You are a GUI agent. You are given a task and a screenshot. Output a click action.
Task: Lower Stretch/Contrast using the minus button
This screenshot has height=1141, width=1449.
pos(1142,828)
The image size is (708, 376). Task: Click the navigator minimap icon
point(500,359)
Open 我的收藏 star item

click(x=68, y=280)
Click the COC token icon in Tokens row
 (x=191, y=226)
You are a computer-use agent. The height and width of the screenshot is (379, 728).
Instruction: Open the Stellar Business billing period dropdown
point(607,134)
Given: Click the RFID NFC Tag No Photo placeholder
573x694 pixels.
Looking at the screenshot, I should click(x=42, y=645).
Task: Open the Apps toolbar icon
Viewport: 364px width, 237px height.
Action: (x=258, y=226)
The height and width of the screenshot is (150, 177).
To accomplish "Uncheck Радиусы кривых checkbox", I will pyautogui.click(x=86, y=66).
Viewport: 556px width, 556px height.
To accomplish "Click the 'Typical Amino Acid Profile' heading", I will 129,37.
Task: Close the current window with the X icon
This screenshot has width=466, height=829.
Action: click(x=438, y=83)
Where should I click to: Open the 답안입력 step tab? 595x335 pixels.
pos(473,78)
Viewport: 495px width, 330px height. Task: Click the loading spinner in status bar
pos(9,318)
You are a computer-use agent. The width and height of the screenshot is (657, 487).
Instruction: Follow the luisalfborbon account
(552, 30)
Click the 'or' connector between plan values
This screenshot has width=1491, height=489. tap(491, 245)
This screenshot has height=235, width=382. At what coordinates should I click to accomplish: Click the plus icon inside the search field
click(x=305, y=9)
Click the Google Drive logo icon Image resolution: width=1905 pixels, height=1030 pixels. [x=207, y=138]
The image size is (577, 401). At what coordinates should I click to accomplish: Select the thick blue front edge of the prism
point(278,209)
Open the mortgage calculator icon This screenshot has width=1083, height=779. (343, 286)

+ + + + + + +

Rewrite the data from its first line through the line containing "point(500,359)", inclusive, putting "decrease" in place of "minus" and leaving everything else unchanged.

You are a GUI agent. You are given a task and a screenshot. Output a click action.
Task: Lower Stretch/Contrast using the decrease button
This screenshot has height=1141, width=1449.
pos(1142,828)
The image size is (708, 376). Task: Click the navigator minimap icon
point(500,359)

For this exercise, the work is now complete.